Recorded data:
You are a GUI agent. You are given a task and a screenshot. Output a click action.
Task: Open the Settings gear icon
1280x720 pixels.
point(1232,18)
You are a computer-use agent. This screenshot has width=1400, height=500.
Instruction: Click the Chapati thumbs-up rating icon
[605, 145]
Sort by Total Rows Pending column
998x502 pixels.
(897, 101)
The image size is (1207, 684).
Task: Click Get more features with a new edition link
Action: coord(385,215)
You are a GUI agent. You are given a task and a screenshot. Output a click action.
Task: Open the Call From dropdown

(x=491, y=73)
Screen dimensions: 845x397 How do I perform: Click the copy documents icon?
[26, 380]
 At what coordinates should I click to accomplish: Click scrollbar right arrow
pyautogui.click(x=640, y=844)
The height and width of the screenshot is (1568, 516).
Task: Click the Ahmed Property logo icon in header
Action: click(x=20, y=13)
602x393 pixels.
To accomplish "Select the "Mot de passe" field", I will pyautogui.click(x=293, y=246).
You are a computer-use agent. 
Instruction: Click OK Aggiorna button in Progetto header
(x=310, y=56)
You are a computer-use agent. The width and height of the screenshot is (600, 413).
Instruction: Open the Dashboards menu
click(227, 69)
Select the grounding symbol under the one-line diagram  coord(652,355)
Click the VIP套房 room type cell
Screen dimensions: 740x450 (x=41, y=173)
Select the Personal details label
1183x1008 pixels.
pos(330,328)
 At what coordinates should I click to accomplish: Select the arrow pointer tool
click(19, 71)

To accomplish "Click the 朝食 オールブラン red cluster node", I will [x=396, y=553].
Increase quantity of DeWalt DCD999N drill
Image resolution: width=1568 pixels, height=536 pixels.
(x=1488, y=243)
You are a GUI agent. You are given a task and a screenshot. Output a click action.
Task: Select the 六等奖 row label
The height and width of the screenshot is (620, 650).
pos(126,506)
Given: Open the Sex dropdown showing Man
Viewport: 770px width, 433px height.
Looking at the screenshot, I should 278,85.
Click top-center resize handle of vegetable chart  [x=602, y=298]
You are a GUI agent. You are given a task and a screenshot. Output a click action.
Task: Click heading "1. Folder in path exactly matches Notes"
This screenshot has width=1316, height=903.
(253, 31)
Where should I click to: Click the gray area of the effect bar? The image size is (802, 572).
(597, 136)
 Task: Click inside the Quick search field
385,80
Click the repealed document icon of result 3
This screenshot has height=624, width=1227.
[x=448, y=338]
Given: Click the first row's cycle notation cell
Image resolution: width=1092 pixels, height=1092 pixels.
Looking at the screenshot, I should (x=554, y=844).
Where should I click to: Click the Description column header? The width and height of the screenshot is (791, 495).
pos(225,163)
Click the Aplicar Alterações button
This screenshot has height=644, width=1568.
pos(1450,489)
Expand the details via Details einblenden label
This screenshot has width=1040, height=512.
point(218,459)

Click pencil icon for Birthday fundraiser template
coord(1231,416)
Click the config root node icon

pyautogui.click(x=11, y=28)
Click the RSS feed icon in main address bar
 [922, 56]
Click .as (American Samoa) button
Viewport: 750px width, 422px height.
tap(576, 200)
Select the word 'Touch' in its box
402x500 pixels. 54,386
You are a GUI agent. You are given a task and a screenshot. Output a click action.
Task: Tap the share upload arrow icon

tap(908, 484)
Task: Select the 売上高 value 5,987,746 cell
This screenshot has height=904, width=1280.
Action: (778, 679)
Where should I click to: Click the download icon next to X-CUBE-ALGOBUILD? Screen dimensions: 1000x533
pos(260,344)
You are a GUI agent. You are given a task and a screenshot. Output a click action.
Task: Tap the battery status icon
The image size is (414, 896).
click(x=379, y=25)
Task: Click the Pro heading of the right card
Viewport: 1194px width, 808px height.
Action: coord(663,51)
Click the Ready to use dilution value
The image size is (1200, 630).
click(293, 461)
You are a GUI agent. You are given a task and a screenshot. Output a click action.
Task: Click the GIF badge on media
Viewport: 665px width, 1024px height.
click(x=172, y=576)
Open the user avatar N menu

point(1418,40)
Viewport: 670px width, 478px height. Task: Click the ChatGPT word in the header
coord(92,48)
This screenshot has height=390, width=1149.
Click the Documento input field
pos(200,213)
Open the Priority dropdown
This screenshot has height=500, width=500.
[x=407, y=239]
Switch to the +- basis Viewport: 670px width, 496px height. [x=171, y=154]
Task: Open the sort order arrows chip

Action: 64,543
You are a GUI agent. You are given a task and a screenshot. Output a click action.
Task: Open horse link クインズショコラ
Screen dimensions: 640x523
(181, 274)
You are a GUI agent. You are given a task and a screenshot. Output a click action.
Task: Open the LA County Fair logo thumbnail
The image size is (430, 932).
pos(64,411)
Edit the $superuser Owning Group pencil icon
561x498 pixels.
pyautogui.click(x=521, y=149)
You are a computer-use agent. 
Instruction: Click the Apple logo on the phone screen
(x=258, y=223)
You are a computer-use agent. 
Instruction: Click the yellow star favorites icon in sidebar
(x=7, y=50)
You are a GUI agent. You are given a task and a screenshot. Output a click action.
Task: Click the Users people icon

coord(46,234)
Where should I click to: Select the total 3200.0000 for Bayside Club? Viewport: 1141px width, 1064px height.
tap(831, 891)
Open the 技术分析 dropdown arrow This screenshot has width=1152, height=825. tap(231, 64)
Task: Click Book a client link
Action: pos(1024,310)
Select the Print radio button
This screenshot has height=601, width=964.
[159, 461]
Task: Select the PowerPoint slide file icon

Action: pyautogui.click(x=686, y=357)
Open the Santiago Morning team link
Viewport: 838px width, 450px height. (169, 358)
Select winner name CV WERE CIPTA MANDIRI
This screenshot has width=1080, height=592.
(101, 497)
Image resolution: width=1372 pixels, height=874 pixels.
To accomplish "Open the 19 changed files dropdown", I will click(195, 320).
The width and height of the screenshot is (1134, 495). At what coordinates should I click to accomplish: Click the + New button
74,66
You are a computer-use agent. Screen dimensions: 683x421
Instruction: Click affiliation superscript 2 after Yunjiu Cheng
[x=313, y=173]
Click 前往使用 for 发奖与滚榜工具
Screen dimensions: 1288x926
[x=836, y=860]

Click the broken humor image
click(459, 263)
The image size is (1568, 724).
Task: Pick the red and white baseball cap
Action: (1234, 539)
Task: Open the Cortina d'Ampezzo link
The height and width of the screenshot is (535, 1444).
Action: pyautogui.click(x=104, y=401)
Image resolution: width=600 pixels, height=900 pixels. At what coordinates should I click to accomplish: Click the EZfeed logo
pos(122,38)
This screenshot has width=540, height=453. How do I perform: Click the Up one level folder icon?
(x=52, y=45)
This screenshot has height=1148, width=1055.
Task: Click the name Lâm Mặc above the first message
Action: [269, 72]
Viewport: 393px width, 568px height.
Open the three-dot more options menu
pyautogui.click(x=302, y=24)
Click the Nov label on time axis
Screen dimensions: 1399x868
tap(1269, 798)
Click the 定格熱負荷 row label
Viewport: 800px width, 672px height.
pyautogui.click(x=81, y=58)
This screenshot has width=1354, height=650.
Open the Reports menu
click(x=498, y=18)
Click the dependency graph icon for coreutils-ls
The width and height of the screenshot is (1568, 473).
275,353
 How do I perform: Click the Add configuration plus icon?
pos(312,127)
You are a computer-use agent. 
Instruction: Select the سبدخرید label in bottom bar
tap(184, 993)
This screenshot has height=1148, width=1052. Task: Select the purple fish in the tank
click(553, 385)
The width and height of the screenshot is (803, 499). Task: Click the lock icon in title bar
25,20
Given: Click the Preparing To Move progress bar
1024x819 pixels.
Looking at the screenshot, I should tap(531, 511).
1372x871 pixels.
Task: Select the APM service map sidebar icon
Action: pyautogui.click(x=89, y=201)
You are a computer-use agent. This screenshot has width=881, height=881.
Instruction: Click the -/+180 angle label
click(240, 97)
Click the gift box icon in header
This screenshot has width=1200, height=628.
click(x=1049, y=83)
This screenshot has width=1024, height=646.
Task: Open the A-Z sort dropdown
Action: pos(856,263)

**The task:**
The required output is the line containing "has width=881, height=881." through the last line of the records above, each copied exactly and nothing more.

**Response to the exercise:**
You are a computer-use agent. This screenshot has width=881, height=881.
Instruction: Click the -/+180 angle label
click(240, 97)
Click the gift box icon in header
This screenshot has width=1200, height=628.
click(x=1049, y=83)
This screenshot has width=1024, height=646.
Task: Open the A-Z sort dropdown
Action: pos(856,263)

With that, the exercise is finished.